Saved entries:

****

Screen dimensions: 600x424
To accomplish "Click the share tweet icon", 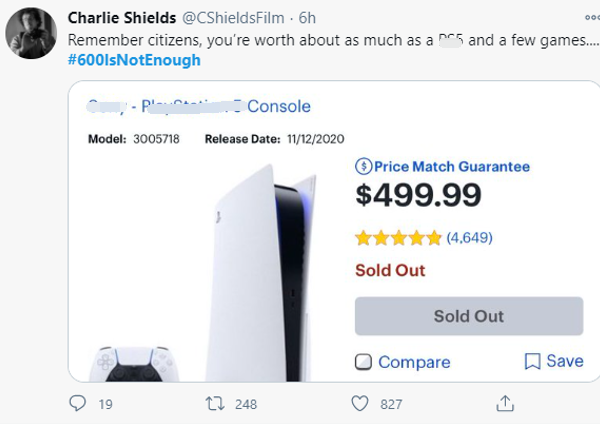I will pyautogui.click(x=506, y=403).
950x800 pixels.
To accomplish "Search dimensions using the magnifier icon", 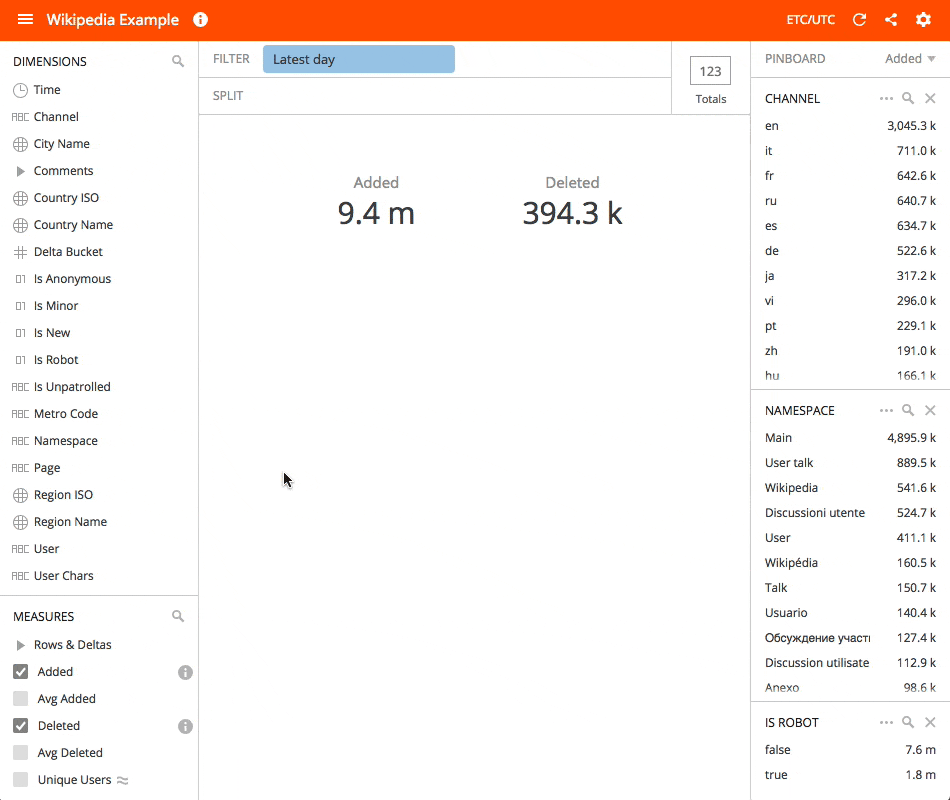I will pyautogui.click(x=178, y=61).
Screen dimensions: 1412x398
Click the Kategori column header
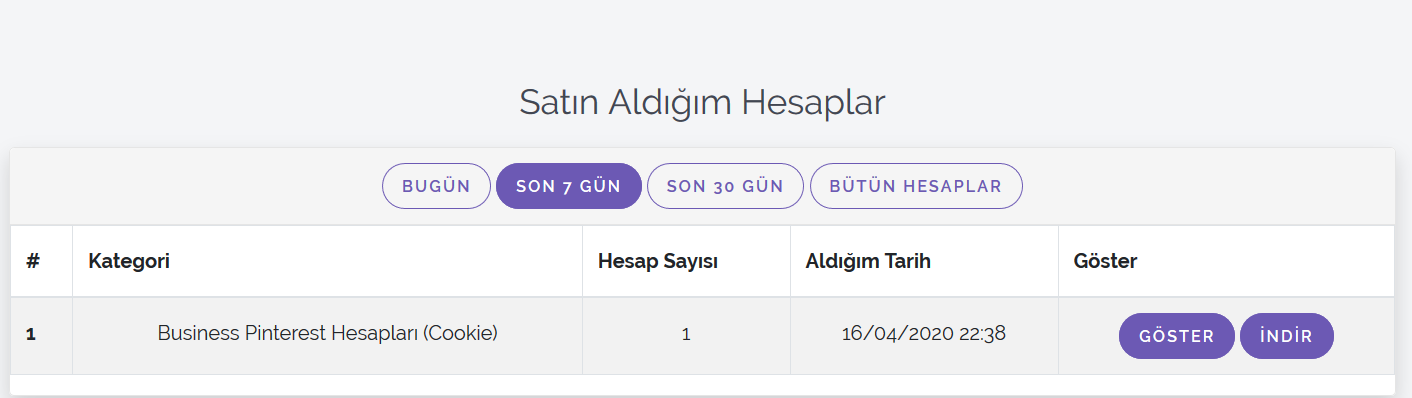129,261
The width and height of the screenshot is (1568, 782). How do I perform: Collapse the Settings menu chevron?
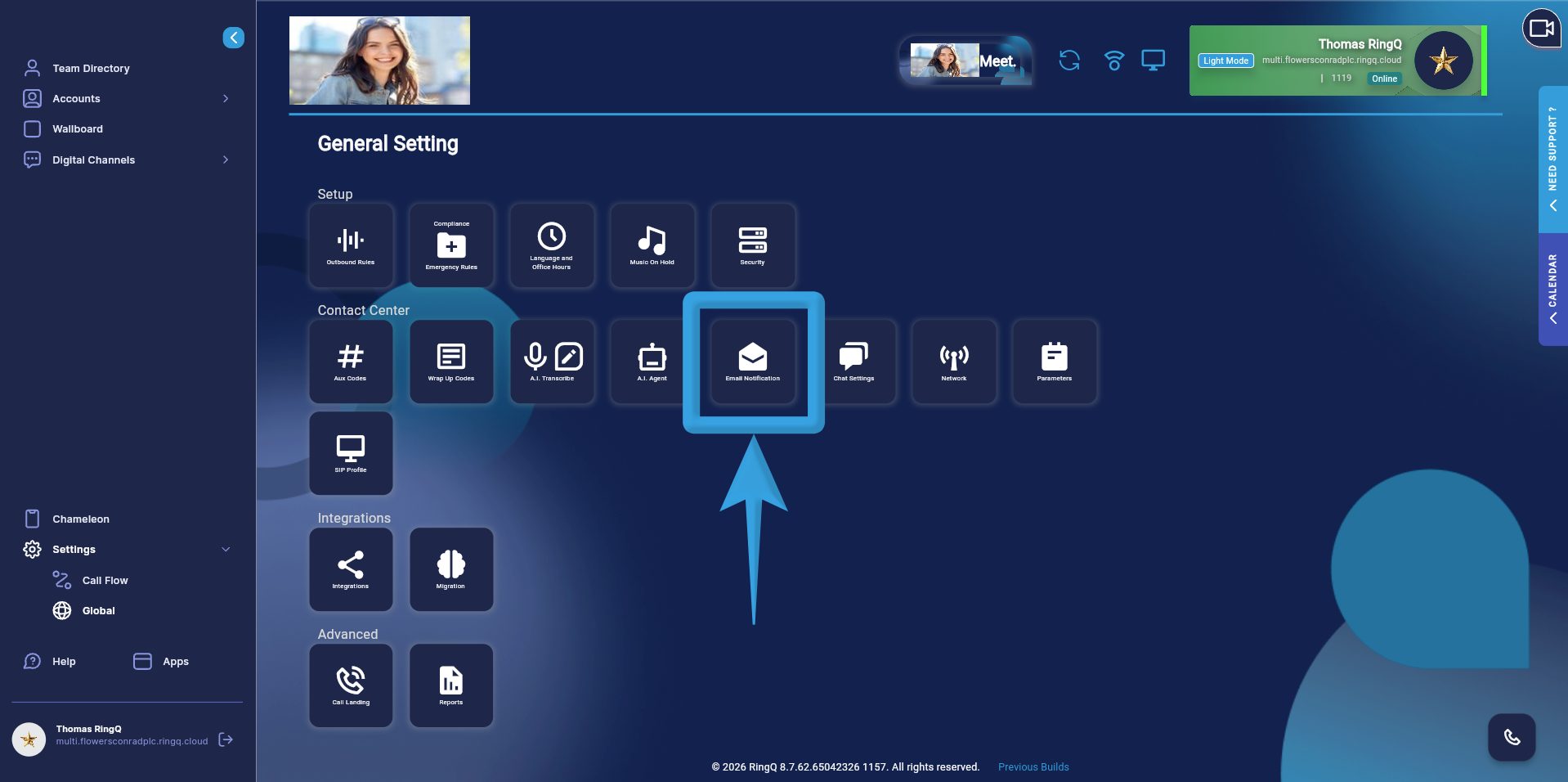(x=226, y=550)
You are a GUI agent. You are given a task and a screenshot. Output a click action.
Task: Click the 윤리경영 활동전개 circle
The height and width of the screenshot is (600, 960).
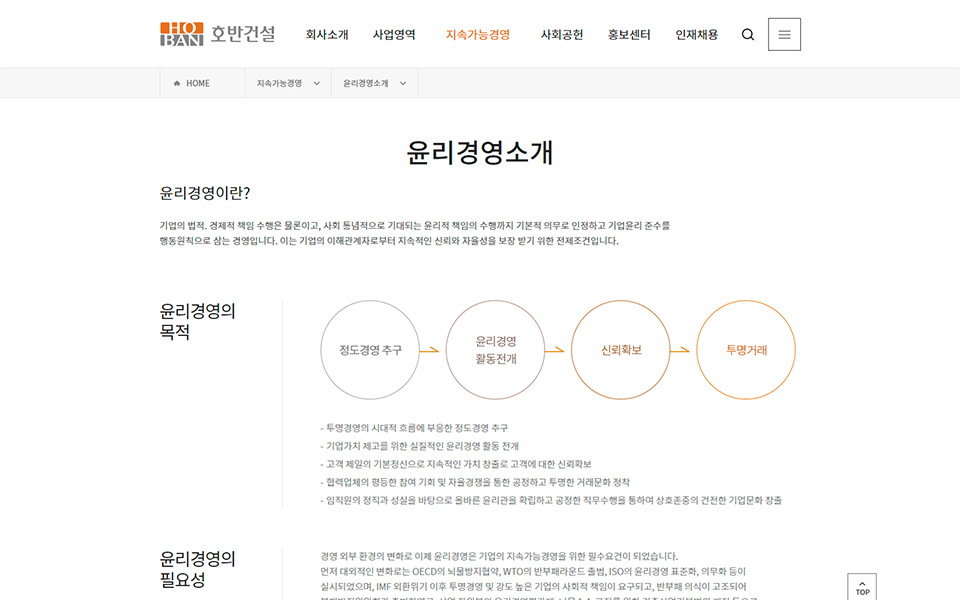point(495,350)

****

Exercise requirements> What's needed is an exact copy of the records above from the line containing "The width and" down to the line containing "Task: Click the 윤리경영 활동전개 circle", both included, without any pictures.

Reply>
The width and height of the screenshot is (1568, 782). How do I perform: Collapse the Settings menu chevron?
(x=226, y=550)
You are a GUI agent. You are given a task and a screenshot. Output a click action.
Task: Click the 윤리경영 활동전개 circle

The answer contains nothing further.